● **Problem set**
[a] Quote every sentence in the letter to the editor in which the writer refers to themself as "I".
[b] Pick up the letter to the editor about psychiatric care and patients' rights, and continue it from its last sentence.

● **Provided passage**
==========

To the Editor: I read with interest the Taking Issue by Dr. Stone. I regret, however, that he used an ideological approach to mental health care and mental disorders.
Psychiatric care can be made affordable and available in many—but not all—countries. Yet too many people in need of care prefer to stay away from mental health services, largely because of stigma and discrimination. I believe that the editorial's message contributes to stigma and discrimination.
The attempt to safeguard patients' rights is much more than a rhetorical exercise. Relying on this kind of initiative, the World Health Organization, as well several other governmental and nongovernmental organizations—including consumer associations—are making a real effort to create the basis for action in domains in which evidence-based data are not yet available.

==========

● **The data**

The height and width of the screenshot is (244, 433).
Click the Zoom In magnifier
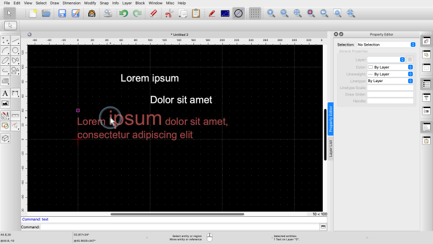271,13
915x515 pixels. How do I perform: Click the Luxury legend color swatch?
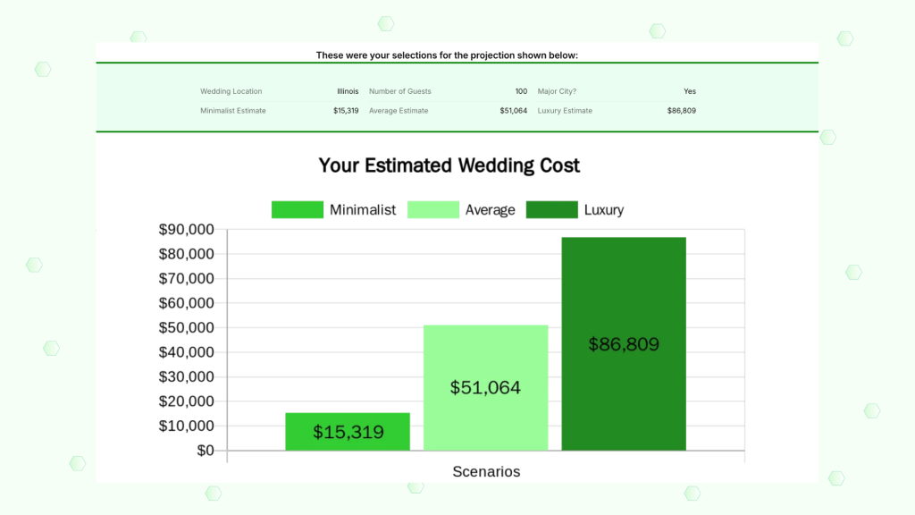coord(551,210)
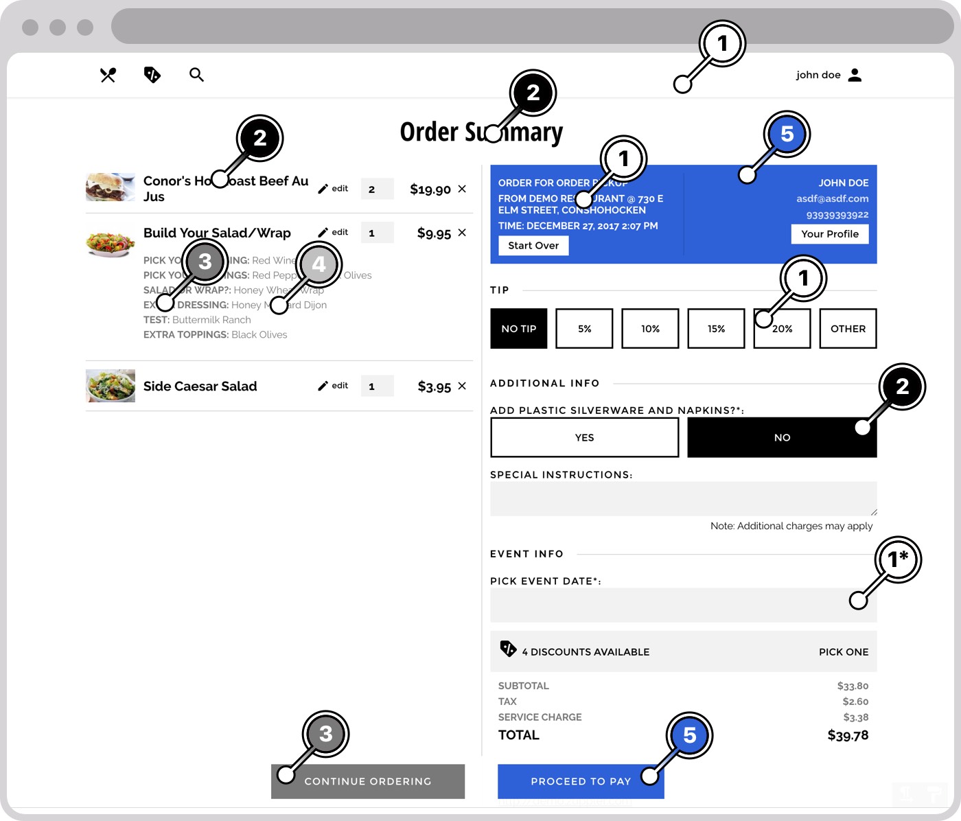This screenshot has height=821, width=961.
Task: Choose YES for plastic silverware and napkins
Action: click(584, 437)
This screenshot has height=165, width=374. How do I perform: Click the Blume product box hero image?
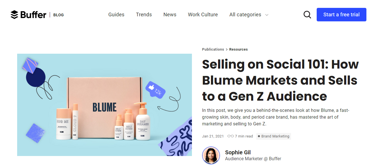(x=105, y=105)
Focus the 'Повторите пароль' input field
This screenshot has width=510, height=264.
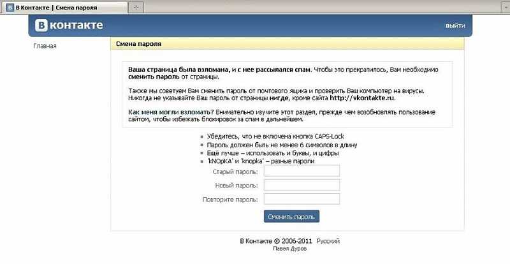tap(302, 199)
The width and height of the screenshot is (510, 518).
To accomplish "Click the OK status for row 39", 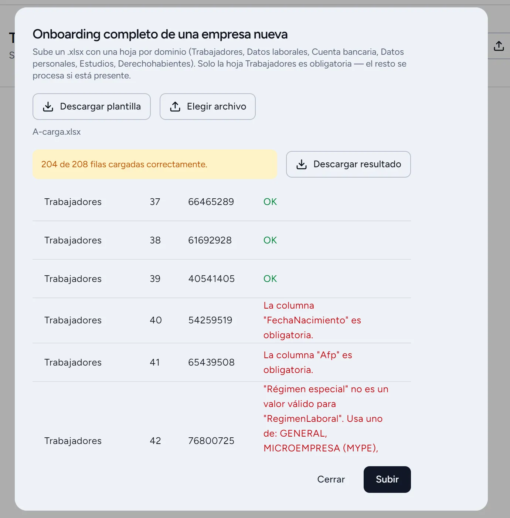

==========

● **Replies**
[a]
1. I read with interest the Taking Issue by Dr. Stone.
2. I regret, however, that he used an ideological approach to mental health care and mental disorders.
3. I believe that the editorial's message contributes to stigma and discrimination.

[b]
Let me give one example of this type of effort. A group of representatives of several organizations have drafted consensus statements on psychiatric care for elderly persons (1,2,3,4). The main goal of geriatric psychiatry is to care for vulnerable people who suffer from a double stigma: one linked to age and the other related to mental illness. The consensus statements are being used by professionals and consumers to support their respective programs. The statements highlight the responsibilities of professionals to ensure that their own practice is free from stigma and discrimination and also call on media organizations to ensure that policies are in place to avoid the dissemination of stigmatizing and discriminatory material. The statements recognize that caregivers, families, and older patients can be effective by providing information about their experiences to service providers, nongovernmental organizations, and government agencies as well as by going public about their experiences with mental illness, treatment, and discrimination. These statements, published by WHO and the World Psychiatric Association, jointly with several other nongovernmental organizations, are examples of the position of these organizations on the promotion of human rights in the provision of health care to older persons with mental disorders.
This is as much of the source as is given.